Let me go back to the beginning and state the question more clearly. We have a quantum system in which there are two angular momenta $\vec L$ and $\vec S$ that are coupled, so that $\vec J = \vec L + \vec S$ is conserved. Then, $J^2$, $L^2$, $S^2$ mutually commute and can be used as good quantum numbers. In the Hydrogen atom example, $S = 1/2$. This makes the problem much simpler, and so I will work with this example, although the method can be generalized to any $S$.
In the following, I will assume that $L$ and $S$ are fixed and I will not write $L$ and $S$ explicitly. The value of $J$ will depend on the relative orientation of $\vec L$ and $\vec S$. There are two possibilities: $J = L+1/2$ and $J = L - 1/2$.
There are two ways to label the states of the system.

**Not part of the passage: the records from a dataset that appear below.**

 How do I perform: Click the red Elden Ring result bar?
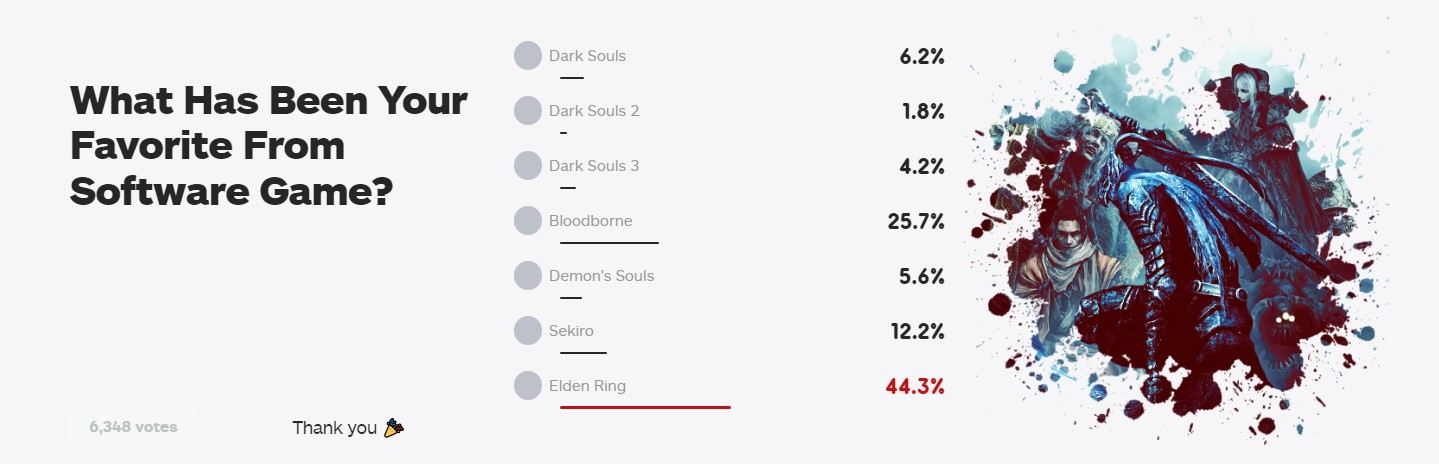coord(645,407)
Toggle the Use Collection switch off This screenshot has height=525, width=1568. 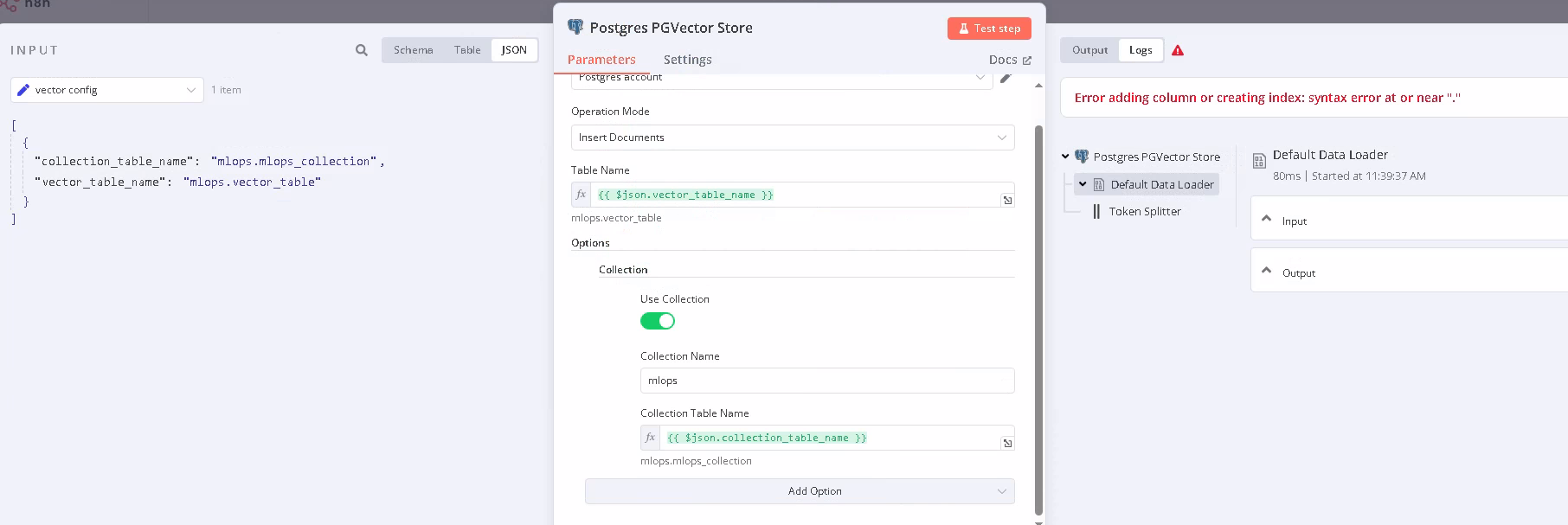(658, 321)
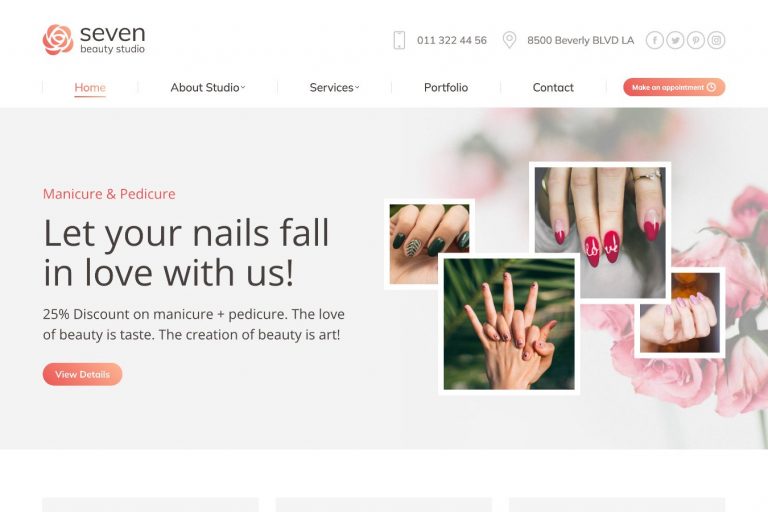The image size is (768, 512).
Task: Click the mobile phone icon
Action: point(399,40)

We can use the labels of total angular momentum $J, m_j$ or we can use the labels of the z angular momentum for $L$ and $S$, $m_\ell, m_s$. Since $J$ is the sum of $L$ and $S$, $m_j = m_\ell + m_s$. Since $S = 1/2$, $m_s = \pm 1/2$.

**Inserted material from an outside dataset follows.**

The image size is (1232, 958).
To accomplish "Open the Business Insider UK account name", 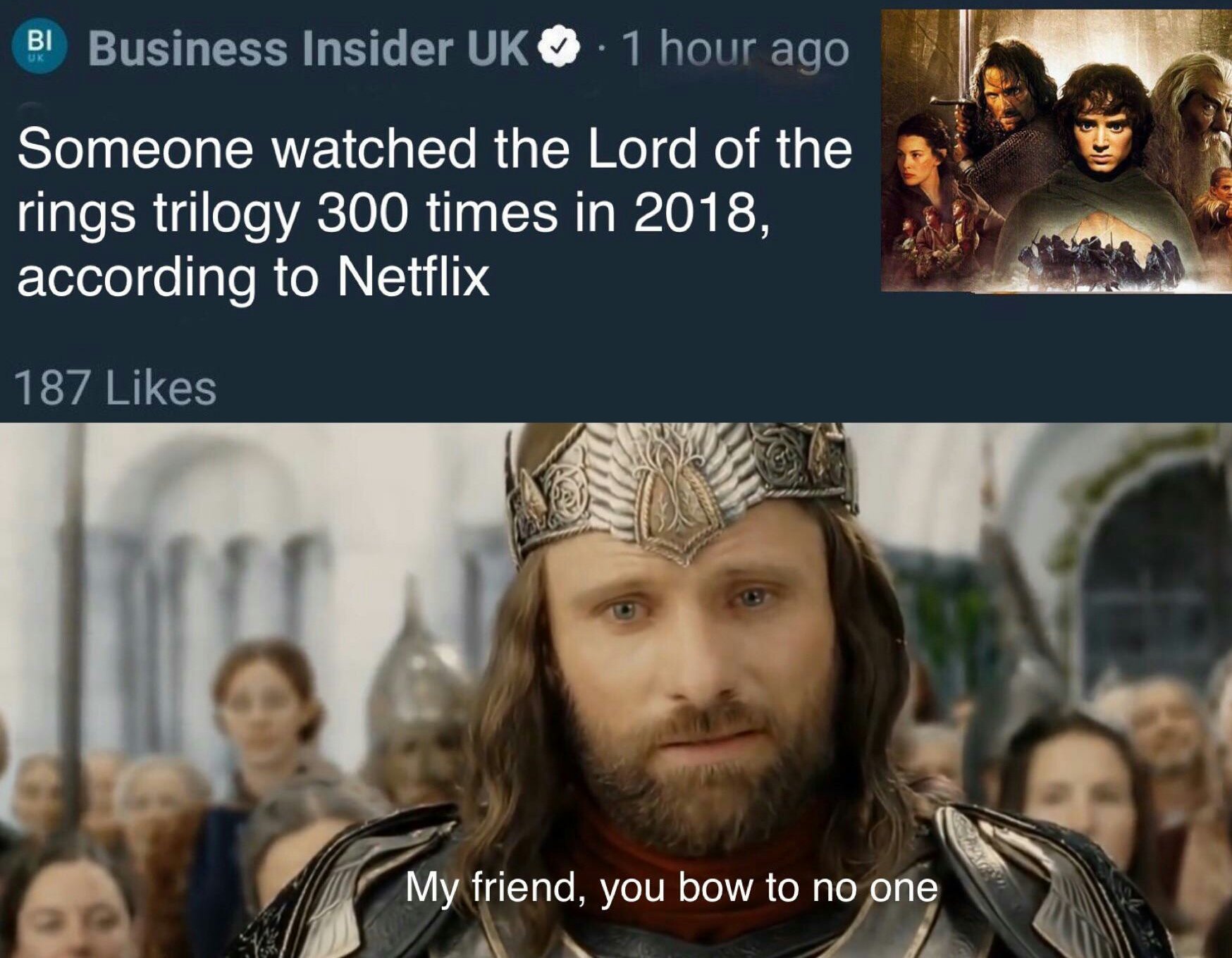I will click(x=309, y=49).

The total Hilbert space has dimension $2 (2 L + 1)$. But this is divided into 2-dimensional subspaces that do not mix with one another. A typical subspace contains the states
$$ | J = L+{1\over 2}, m_j\rangle \qquad | J = L - {1\over 2}, m_j\rangle $$
or, in the $m_\ell, m_s$ basis,
$$ | m_j-{1\over 2}, +{1\over 2}\rangle \qquad | m_j + {1\over 2}, -{1\over 2}\rangle \ . $$
These pairs of states give two different orthogonal bases for the same Hilbert space. They are related by a unitary transformation. The Clebsch-Gordan coefficients are defined to be the elements of this $2\times 2$ unitary matrix. Clebsch-Gordan coefficients can be written $c_{m_j,+}$, etc., as in the question, but it is much more transparent to write them as explicitly indicating this change of basis,
$$ \langle L S m_\ell m_s|LS J m_j\rangle \quad \mbox{or, simply} \quad \langle m_\ell m_s|J m_j\rangle \ . $$
In the standard conventions, Clebsch-Gordon coefficients are real-valued. Then the first equation of the question can be rewritten
$$ | J m_j> = \langle (m_j-{1\over 2}) (+{1\over 2})|J m_j\rangle \ |(m_j-{1\over 2})(+{1\over 2})\rangle \\ + \langle (m_j+{1\over 2}) (-{1\over 2})|J m_j\rangle \ |(m_j+{1\over 2}) (-{1\over 2})\rangle \ , $$
which is much more transparent.
Up to this point, everything is formalism. But we are now in a good position to answer the question of how to compute the Clebsh-Gordan coefficients. The arguments below can be found in many textbooks on quantum mechanics. I recommend especially Gordon Baym's "Lectures on Quantum Mechanics", which has a whole chapter (Chapter 15) devoted to the addition of angular momenta.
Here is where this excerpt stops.